Interleukin-1ß increased the expression of protease-activated receptor 4 mRNA and protein in dorsal root ganglion neurons.

Neurochemical research

PubMedID: 23775412

Wang Z, Chen D, Zhang R, An S, Zhang Z, Ma Q. Interleukin-1ß increased the expression of protease-activated receptor 4 mRNA and protein in dorsal root ganglion neurons. Neurochem Res. 2013;38(9):1895-903.
Protease-activated receptor-4 (PAR4) is localized in primary sensory neurons and is believed to implicate in the modulation of nociceptive mechanisms.

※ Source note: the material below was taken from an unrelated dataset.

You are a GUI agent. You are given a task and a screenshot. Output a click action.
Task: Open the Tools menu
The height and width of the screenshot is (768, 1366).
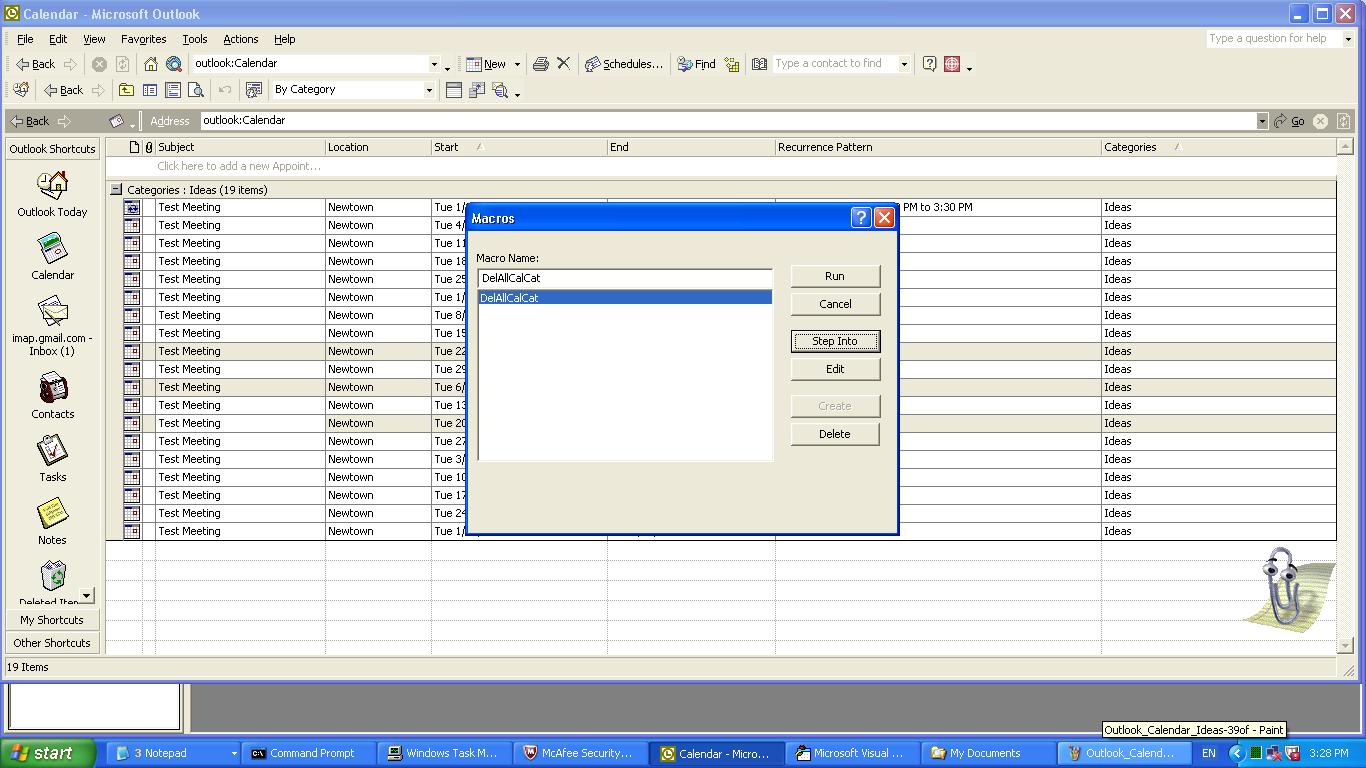[194, 39]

The pro-inflammatory cytokine interleukin-1ß (IL-1ß) is involved in the generation of hyperalgesia in pathological states such as neuropathy and inflammation. Previous studies have shown that IL-1ß enhances the expression of PAR4 in many cell types but the effect of this cytokine on primary sensory neuron PAR4 expression is less clear. In the present study, we evaluated in rat dorsal root ganglion (DRG) neurons the influence of IL-1ß on PAR4 mRNA and protein levels after IL-1ß intraplantar injection into the hind-paw or treatment of cultured DRG neurons. The expression of PAR4 in cultured DRG neurons was also assessed after treatment with IL-1ß with pre-addition of phorbol-12-myristate 13-acetate (PMA, a PKC activator) or chelerythrine chloride (a PKC inhibitor). We found that IL-1ß intraplantar injection into the hind-paw or long-term exposure of cultured DRG neurons to IL-1ß significantly increased the proportion of DRG neurons expressing PAR4 immunoreactivity. Real-time PCR and western blotting showed that IL-1ß treatment also significantly elevated PAR4 mRNA and protein levels in DRG neurons. This IL-1ß effect was enhanced in DRG neurons when DRG cultures were pre-treatment with the PMA. But pre-incubation with chelerythrine chloride strongly inhibited the IL-1ß-induced increase of PAR4 mRNA and protein levels. These results demonstrate that the expression of PAR4 mRNA and protein induced by IL-1ß is PKC signaling pathway dependent.